Destinação de emendas e ligação com produção audiovisual
De acordo com os autos, os três deputados destinaram recursos, por meio das chamadas emendas Pix, a uma ONG presidida por pessoa vinculada à produtora responsável pelo filme “Dark Horse”, que aborda a trajetória política de Jair Bolsonaro.
A decisão judicial foi motivada por petição apresentada pela deputada Tabata Amaral (PSB-SP), que solicitou a apuração sobre a possível utilização dos recursos públicos no financiamento da produção audiovisual.
O relator busca esclarecer se houve desvio de finalidade na aplicação das emendas parlamentares, bem como identificar o destino final dos valores transferidos.
STF amplia fiscalização sobre emendas parlamentares
A ADPF 854 discute mecanismos para garantir maior controle, transparência e rastreabilidade nas transferências realizadas por meio de emendas parlamentares.
As chamadas emendas Pix permitem o envio direto de recursos da União a estados, municípios e entidades, sem exigência detalhada de identificação do autor da indicação ou da destinação final.
O STF tem analisado a necessidade de aprimorar os instrumentos de controle desse tipo de transferência, com foco na correta aplicação dos recursos públicos.

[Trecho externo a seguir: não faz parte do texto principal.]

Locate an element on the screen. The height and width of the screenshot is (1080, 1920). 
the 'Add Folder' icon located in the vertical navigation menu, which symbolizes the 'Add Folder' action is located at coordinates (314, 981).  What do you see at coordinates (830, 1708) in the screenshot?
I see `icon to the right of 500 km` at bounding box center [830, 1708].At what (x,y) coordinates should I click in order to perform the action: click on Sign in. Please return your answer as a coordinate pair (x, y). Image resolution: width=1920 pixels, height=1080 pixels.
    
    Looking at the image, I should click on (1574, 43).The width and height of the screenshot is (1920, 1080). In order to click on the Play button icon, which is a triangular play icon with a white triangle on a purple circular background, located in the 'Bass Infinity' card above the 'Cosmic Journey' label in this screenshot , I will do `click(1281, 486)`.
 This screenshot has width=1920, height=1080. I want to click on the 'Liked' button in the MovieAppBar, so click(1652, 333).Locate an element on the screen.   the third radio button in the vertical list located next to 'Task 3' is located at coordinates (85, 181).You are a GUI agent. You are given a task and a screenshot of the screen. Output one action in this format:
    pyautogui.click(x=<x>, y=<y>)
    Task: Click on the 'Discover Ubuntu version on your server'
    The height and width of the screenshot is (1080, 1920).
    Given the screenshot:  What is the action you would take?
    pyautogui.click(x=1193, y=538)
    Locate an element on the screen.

Outros casos também são alvo de questionamentos
Na semana anterior, o ministro Flávio Dino também solicitou explicações ao senador Carlos Viana, relacionadas à destinação de R$ 3,6 milhões em emendas Pix à Fundação Oásis, ligada à Igreja Batista da Lagoinha.
O pedido foi motivado por ações apresentadas pelos deputados Pastor Henrique Vieira (PSOL-RJ) e Rogério Correia (PT-MG), que apontaram possíveis irregularidades na aplicação dos recursos.
Os questionamentos reforçam o movimento de ampliação da fiscalização sobre a utilização de emendas parlamentares no país.
Contexto das emendas Pix no Orçamento da União
As emendas Pix foram instituídas em 2019, permitindo a transferência direta de recursos do Orçamento da União sem necessidade de convênios ou instrumentos formais detalhados.
O modelo tem sido alvo de debates quanto à transparência, controle e acompanhamento da execução dos recursos, especialmente em casos envolvendo entidades privadas.
A decisão do STF integra um conjunto de medidas voltadas ao fortalecimento dos mecanismos de controle sobre o uso de recursos públicos.
*Com informações da Sputnik News.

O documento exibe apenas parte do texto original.